TerminusDB: Exciting stuff for fediverse projects

I have been actively reading up on a very interesting database product I came across, which - with its linked data support - is very interesting to fediverse impls. Copying from earlier posts on Solid forum:

I recently started delightful project, and - while adding a bunch of graph db’s to delightful-databases - bumped into TerminusDB.

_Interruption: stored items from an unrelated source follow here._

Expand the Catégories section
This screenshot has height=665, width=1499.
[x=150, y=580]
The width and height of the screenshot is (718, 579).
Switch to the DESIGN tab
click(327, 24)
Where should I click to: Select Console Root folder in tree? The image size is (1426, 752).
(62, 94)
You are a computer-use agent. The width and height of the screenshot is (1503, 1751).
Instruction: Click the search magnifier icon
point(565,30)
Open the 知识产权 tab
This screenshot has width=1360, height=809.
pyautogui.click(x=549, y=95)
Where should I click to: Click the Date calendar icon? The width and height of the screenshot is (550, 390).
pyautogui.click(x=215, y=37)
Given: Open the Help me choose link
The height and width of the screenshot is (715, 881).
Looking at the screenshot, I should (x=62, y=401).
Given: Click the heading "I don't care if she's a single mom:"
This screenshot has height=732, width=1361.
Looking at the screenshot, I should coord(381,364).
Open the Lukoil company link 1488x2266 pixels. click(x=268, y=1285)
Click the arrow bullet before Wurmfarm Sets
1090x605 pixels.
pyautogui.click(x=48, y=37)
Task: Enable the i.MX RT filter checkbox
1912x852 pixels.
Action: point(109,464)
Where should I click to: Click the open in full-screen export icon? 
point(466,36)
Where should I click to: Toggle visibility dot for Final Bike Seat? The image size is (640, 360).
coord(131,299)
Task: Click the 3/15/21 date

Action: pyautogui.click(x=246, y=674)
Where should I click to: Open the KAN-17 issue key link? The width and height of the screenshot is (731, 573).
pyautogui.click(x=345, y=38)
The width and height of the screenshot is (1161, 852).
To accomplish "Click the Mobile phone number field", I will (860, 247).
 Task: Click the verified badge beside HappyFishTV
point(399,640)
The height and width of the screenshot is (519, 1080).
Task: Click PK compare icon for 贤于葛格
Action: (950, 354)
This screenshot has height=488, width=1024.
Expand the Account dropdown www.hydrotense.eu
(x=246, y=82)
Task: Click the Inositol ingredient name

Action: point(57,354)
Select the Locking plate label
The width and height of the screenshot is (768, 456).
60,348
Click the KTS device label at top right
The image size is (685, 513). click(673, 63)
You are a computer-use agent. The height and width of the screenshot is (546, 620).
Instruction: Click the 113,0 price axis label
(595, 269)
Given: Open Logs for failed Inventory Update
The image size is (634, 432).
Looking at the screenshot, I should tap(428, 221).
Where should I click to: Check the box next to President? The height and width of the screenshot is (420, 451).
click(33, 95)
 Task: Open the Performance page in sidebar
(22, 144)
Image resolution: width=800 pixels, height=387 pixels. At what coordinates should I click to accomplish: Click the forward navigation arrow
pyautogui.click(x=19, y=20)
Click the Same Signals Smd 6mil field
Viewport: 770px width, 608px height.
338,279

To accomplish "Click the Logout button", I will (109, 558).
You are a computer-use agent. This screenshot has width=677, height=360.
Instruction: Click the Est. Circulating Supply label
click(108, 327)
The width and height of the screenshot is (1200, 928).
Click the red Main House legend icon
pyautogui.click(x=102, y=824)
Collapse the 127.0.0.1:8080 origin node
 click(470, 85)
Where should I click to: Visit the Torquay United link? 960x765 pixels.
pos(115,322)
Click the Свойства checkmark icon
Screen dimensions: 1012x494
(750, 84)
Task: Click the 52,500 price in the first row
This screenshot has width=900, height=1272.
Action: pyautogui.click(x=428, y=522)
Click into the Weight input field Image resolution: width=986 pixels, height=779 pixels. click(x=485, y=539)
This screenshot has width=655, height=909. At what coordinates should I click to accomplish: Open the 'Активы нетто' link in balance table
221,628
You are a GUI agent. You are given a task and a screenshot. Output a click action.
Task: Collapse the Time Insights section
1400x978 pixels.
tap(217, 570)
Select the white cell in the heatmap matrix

I think this is a very interesting project for those working with linked data. I won’t duplicate its features here but give you the link:


If you found that interesting then you should really read the recent Hacker News discussion where the team gives lotsa background and answers a whole bunch of questions (such as why didn’t you implement SPARQL querying?):


Some small feature summary might be in order, to demonstrate why I find this so exciting:

  • The db schema is defined in OWL (used in a closed-world perspective)
  • Most operation occurs in-memory, but is persisted in a forward-only log (similar to git)
  • This “git-for-data” approach allows branch, merge, squash, rollback, diff, blame, and time-travel, etc.
  • JSON-LD is interchange format, suitable for web, but editing in turtle is possible
  • You can query any part of a graph and retrieve as a JSON-LD document (serialized to the depth you want)
  • Query format is also JSON-LD, making queries composable and you can store/query queries like normal data
  • Client-side the queries are created using fluent JS (for web devs) and/or Ruby (for data scientists)
  • Provides transaction processing and updates using immutable database data structures
  • Through this immutability the db regains full ACID support

The feature “AI code generation” is confusing but means:

We generate data-input forms automatically from the structure of schema definitions in the database - the same definitions which make it possible to marshall data from JSON-LD documents into a graph and back.

About the persistence of data:

The database is in memory but we journal all transactions to disk, so it is persistent. In fact it’s so persistent that it never goes away. We have an append-only storage approach allowing you to do time-travel. You can query past versions, or look at differences, or even branch from a previous version of the database.

The canary release of TerminusDB 2.0 was just unveiled in this video: https://invidio.us/watch?v=jX4DMGgfr5M
It allows branching, merging of db’s and cool stuff like time travel.